[The exercise]:
Copy out the material below word for word, from the line with "Open My Alibaba" through the end of the material.

#### Input rows

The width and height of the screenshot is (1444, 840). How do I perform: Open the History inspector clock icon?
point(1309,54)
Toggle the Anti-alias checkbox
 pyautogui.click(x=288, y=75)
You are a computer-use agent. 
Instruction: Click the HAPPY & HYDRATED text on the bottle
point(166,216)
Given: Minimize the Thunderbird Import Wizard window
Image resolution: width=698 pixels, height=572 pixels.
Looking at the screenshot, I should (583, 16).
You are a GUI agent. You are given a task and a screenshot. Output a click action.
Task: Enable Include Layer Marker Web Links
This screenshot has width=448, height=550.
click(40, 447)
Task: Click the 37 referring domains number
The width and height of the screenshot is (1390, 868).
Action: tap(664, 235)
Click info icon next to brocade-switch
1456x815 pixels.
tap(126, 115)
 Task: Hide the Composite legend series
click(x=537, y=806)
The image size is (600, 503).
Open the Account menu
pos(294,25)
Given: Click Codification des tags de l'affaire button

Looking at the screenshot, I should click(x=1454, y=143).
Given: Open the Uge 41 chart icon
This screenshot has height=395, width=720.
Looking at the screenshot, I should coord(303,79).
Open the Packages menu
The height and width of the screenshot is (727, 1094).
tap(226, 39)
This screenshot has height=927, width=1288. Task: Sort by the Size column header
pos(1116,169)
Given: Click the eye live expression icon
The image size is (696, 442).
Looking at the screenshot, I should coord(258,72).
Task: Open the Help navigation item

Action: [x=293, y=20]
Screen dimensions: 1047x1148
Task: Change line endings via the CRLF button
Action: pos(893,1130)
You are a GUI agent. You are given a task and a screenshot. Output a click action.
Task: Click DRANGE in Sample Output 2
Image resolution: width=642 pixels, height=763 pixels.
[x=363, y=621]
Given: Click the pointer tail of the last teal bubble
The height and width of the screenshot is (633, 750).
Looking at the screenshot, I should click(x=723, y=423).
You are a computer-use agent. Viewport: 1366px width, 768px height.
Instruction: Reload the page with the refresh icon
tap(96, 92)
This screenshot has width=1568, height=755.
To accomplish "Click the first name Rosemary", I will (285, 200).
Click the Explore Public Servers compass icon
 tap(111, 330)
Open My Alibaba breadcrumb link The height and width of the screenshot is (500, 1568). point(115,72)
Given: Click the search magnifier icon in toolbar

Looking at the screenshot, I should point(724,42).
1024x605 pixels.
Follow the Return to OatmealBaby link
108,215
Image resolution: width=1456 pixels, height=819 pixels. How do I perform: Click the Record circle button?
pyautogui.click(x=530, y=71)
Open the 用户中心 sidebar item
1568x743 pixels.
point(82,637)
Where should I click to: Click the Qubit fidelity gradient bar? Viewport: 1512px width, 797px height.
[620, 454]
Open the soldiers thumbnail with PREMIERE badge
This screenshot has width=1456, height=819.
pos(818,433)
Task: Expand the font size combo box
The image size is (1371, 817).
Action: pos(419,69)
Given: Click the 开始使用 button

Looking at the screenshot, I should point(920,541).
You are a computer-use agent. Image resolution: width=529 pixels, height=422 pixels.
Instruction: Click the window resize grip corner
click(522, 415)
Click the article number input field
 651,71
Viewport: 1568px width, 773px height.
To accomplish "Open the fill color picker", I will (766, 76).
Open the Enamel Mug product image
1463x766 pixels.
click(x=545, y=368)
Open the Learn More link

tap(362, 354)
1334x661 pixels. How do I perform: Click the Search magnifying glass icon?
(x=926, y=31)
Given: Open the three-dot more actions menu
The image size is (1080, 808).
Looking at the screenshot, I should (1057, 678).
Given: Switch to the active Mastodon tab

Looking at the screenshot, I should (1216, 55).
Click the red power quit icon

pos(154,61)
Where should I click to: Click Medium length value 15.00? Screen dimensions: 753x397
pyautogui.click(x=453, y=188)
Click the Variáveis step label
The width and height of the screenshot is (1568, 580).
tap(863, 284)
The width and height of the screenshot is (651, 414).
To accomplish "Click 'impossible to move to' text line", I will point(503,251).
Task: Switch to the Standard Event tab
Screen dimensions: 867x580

########

[Response to the task]:
Open My Alibaba breadcrumb link The height and width of the screenshot is (500, 1568). point(115,72)
Given: Click the search magnifier icon in toolbar

Looking at the screenshot, I should point(724,42).
1024x605 pixels.
Follow the Return to OatmealBaby link
108,215
Image resolution: width=1456 pixels, height=819 pixels. How do I perform: Click the Record circle button?
pyautogui.click(x=530, y=71)
Open the 用户中心 sidebar item
1568x743 pixels.
point(82,637)
Where should I click to: Click the Qubit fidelity gradient bar? Viewport: 1512px width, 797px height.
[620, 454]
Open the soldiers thumbnail with PREMIERE badge
This screenshot has width=1456, height=819.
pos(818,433)
Task: Expand the font size combo box
The image size is (1371, 817).
Action: pos(419,69)
Given: Click the 开始使用 button

Looking at the screenshot, I should point(920,541).
You are a computer-use agent. Image resolution: width=529 pixels, height=422 pixels.
Instruction: Click the window resize grip corner
click(522, 415)
Click the article number input field
 651,71
Viewport: 1568px width, 773px height.
To accomplish "Open the fill color picker", I will (766, 76).
Open the Enamel Mug product image
1463x766 pixels.
click(x=545, y=368)
Open the Learn More link

tap(362, 354)
1334x661 pixels. How do I perform: Click the Search magnifying glass icon?
(x=926, y=31)
Given: Open the three-dot more actions menu
The image size is (1080, 808).
Looking at the screenshot, I should (1057, 678).
Given: Switch to the active Mastodon tab

Looking at the screenshot, I should (1216, 55).
Click the red power quit icon

pos(154,61)
Where should I click to: Click Medium length value 15.00? Screen dimensions: 753x397
pyautogui.click(x=453, y=188)
Click the Variáveis step label
The width and height of the screenshot is (1568, 580).
tap(863, 284)
The width and height of the screenshot is (651, 414).
To accomplish "Click 'impossible to move to' text line", I will point(503,251).
Task: Switch to the Standard Event tab
Screen dimensions: 867x580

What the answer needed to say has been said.